■ EXERCISE GOAL
Your answer must consist of exactly the lines below, starting with the line with "Identify the click" and going on through the line with "Stephan Redel", and nothing else.

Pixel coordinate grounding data
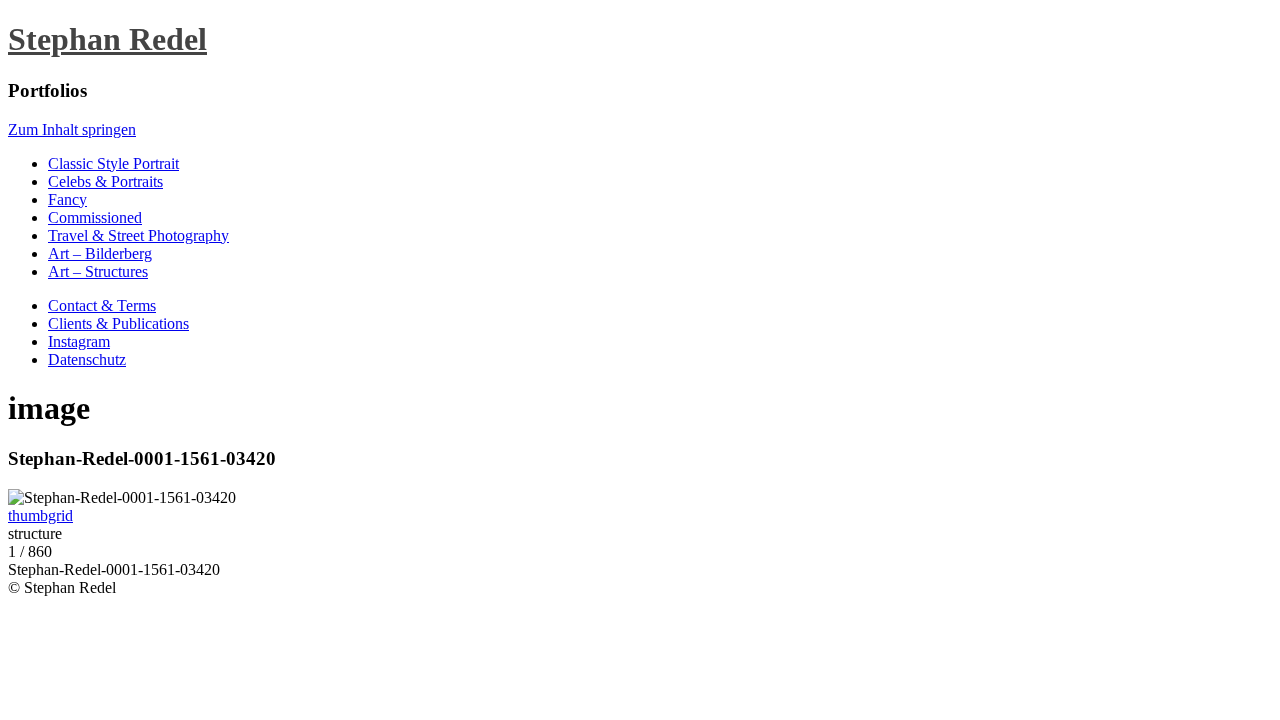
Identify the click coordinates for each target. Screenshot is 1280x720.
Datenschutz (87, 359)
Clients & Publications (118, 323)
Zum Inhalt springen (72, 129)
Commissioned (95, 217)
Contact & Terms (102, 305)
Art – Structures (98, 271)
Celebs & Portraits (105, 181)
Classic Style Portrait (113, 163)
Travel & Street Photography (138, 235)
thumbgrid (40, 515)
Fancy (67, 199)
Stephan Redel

==

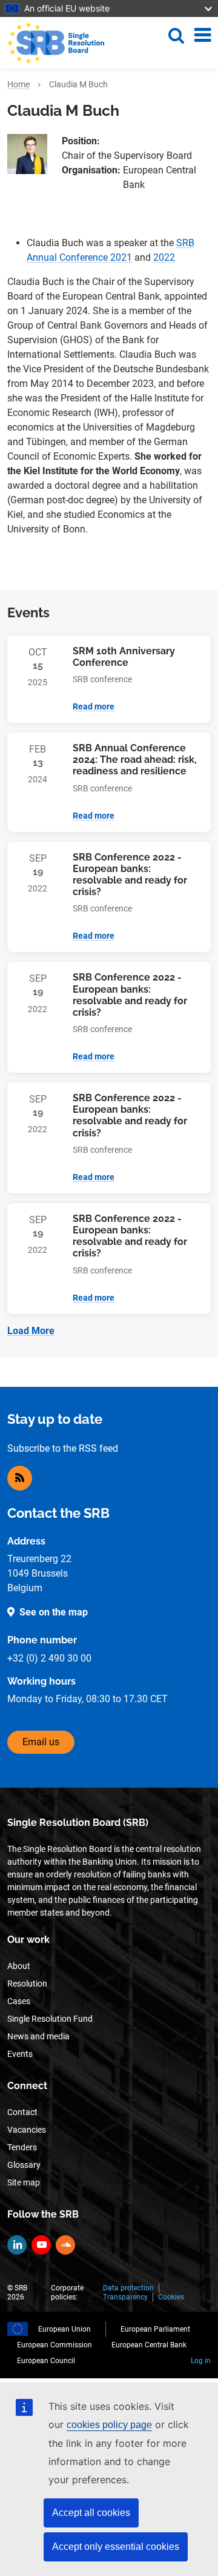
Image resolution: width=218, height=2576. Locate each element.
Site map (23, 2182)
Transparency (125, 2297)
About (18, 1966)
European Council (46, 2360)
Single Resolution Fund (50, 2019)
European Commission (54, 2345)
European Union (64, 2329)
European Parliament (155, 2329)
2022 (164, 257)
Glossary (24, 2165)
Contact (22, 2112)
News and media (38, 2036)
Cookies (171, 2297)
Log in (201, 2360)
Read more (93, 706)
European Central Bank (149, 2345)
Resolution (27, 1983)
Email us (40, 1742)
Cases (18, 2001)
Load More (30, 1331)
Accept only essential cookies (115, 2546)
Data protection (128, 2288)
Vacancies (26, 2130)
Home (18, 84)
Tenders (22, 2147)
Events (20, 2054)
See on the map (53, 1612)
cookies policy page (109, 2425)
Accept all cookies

■ OUTPUT
Identify the click coordinates for each target. Screenshot is 1280x720.
Datenschutz (87, 359)
Clients & Publications (118, 323)
Zum Inhalt springen (72, 129)
Commissioned (95, 217)
Contact & Terms (102, 305)
Art – Structures (98, 271)
Celebs & Portraits (105, 181)
Classic Style Portrait (113, 163)
Travel & Street Photography (138, 235)
thumbgrid (40, 515)
Fancy (67, 199)
Stephan Redel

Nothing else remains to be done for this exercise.